Disidrosi in Gravidanza: Una Guida Completa

Mani affette da disidrosi con vescicole

La disidrosi, nota anche come eczema disidrosico o dermatite disidrotica, è un disturbo cutaneo piuttosto frequente, caratterizzato dalla formazione di vescicole pruriginose ripiene di liquido. Queste vescicole si localizzano a livello del palmo delle mani e del margine laterale delle dita, e possono estendersi anche alla pianta dei piedi. Questa condizione può essere molto fastidiosa e causare disagio significativo, specialmente in gravidanza, dove la gestione dei sintomi richiede un'attenzione particolare alla sicurezza del feto.

Che cos'è la Disidrosi?

La disidrosi è una malattia della pelle che si manifesta con la presenza di vescicole, raggruppate o disseminate, sulle facce laterali delle dita delle mani e dei piedi e, nelle situazioni più impegnative, possono estendersi anche al palmo delle mani e alla pianta dei piedi. Ogni episodio inizia con il sintomo del prurito, avvertibile sempre nelle stesse sedi e con le medesime caratteristiche. Al prurito segue la fase delle vescicole, poi la desquamazione. A volte le vescicole sono molto piccole, per cui chi ne soffre non percepisce la loro presenza e gli sembra che al prurito faccia seguito immediatamente la fase desquamativa. Altre volte le vescicole diventano confluenti, formando ampie vesciche che si estendono anche ai palmi delle mani e alle piante dei piedi. La durata di questa condizione patologica è di circa tre settimane e in seguito la pelle può presentarsi particolarmente secca. La disidrosi è una malattia recidivante e la sua durata può essere di mesi o anche di anni.

Origine e Caratteristiche

La disidrosi è considerata una malattia della pelle di origine psicosomatica, vale a dire riconducibile a quella parte del sistema nervoso che non è sotto il controllo della volontà dell’individuo, ma è condizionata dai suoi stati d’ansia. Si tratta di una malattia psicosomatica in parte ancora non chiarita, a componente neurovegetativa. Ciò significa che è riconducibile al sistema nervoso autonomo, vale a dire a quella componente del sistema nervoso che non è sotto il controllo della volontà dell’individuo, ma agisce autonomamente, regolando funzioni vitali come la digestione, il battito cardiaco, la sudorazione e la vasodilatazione.

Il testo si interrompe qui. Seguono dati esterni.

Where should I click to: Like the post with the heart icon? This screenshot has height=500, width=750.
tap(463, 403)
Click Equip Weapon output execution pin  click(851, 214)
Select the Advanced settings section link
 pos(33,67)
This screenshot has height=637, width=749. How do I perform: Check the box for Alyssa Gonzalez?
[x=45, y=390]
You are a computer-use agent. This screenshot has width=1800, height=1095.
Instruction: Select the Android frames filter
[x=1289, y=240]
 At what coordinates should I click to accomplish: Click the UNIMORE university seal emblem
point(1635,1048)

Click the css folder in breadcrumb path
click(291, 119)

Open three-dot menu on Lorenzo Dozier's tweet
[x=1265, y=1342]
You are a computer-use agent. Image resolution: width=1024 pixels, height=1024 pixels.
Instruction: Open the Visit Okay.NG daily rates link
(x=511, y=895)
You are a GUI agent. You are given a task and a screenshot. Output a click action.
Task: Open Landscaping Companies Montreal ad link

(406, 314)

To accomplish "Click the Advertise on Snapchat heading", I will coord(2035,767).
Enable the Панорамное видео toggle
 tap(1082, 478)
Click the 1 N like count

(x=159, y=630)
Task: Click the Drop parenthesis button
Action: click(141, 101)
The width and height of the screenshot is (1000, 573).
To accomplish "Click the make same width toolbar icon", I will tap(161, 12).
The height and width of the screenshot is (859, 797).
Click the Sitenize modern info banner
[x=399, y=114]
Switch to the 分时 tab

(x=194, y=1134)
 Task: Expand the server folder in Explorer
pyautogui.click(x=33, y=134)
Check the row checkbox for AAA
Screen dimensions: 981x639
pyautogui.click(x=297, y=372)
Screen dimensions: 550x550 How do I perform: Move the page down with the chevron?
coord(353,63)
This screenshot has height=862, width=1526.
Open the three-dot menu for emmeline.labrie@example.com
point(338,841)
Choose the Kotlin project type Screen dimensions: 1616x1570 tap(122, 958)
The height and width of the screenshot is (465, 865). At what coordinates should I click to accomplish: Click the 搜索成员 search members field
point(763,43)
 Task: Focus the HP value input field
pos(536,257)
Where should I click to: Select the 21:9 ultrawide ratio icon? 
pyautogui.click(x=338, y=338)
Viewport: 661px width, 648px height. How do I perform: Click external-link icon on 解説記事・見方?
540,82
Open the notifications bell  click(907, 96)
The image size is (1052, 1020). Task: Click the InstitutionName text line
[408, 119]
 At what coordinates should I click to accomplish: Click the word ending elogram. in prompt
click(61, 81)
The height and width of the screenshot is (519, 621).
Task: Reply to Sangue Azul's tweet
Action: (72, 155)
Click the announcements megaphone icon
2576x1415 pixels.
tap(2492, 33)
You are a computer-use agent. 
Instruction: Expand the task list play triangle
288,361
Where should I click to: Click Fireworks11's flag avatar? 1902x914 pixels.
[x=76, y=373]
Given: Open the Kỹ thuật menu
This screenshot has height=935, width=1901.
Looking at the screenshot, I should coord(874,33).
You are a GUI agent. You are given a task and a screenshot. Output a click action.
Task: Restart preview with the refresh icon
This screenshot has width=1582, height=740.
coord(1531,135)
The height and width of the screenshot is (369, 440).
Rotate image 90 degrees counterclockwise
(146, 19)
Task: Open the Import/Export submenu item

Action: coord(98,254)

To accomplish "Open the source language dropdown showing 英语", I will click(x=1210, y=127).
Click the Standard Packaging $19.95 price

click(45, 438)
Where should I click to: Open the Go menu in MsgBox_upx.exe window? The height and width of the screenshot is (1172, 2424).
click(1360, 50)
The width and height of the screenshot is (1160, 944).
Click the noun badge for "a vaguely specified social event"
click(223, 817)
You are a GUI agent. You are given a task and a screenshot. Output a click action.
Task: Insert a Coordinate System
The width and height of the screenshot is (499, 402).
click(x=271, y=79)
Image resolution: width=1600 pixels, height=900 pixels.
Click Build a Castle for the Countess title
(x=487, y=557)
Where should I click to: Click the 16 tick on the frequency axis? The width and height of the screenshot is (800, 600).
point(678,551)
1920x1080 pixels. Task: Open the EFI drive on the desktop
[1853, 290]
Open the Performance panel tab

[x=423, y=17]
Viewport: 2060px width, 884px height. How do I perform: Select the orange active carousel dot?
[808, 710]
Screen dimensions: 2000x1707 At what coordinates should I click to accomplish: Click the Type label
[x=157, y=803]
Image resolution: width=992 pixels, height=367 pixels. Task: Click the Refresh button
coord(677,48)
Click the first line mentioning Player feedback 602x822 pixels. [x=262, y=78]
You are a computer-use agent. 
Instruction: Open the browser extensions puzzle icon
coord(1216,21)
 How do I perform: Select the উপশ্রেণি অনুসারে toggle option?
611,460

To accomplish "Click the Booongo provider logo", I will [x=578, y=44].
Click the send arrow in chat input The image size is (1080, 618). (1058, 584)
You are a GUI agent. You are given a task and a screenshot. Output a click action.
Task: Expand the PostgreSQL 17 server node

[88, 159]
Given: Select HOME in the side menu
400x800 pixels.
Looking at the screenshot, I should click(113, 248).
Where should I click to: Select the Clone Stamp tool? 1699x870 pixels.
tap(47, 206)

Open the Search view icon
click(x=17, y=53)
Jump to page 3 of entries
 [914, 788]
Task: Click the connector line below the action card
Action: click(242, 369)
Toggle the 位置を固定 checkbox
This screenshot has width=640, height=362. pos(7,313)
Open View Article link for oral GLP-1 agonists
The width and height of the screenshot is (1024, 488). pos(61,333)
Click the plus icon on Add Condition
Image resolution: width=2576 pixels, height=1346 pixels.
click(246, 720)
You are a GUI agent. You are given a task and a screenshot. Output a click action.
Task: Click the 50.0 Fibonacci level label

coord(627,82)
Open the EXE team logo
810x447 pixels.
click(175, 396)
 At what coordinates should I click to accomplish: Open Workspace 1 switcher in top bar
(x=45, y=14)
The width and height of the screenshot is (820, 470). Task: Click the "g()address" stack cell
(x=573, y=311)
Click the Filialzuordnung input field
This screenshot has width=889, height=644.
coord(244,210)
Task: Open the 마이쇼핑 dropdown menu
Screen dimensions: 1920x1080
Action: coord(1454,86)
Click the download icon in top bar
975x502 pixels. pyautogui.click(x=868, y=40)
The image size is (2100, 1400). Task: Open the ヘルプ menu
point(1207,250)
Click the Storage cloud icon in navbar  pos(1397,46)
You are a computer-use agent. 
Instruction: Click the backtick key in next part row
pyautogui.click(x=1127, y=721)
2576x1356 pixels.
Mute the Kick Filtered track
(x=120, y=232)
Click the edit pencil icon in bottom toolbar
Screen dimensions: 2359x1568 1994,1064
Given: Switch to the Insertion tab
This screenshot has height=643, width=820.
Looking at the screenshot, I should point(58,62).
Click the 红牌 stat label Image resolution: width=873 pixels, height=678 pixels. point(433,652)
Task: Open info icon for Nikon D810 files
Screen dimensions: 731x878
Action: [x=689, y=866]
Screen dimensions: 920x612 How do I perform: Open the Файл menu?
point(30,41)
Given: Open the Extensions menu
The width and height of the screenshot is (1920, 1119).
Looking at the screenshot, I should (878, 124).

La concomitanza, molto frequente, dell'iperidrosi alle mani e ai piedi, cioè di una condizione in cui si verifica un aumento della produzione di sudore in relazione a stimoli termici ed emozionali, aveva fatto credere che le vescicole fossero dovute a un disordine della ghiandola sudoripara stessa, con ritenzione del sudore. Tuttavia, con lo studio istologico delle vescicole si è chiarito che non è così, e che le vescicole provocate dalla disidrosi sono indistinguibili da quelle che si osservano nell’eczema.

Disidrosi in Gravidanza: Un Contesto Complesso

In gravidanza, i cambiamenti ormonali e lo stress possono esacerbare o innescare la disidrosi. Ad esempio, una donna alla 36esima settimana di gravidanza, soffrendo già di herpes gestationis, ha sviluppato vescicole piene di liquido ai bordi e sulla pianta del piede, oltre che ai bordi e tra le dita delle mani. Il prurito, data anche l’estensione delle vescicole, è risultato insopportabile, impedendo di stare in piedi/camminare o indossare calzature. Questa situazione evidenzia come la disidrosi possa essere innescata dai cambiamenti indotti dalla gravidanza, stress da herpes gestationis incluso.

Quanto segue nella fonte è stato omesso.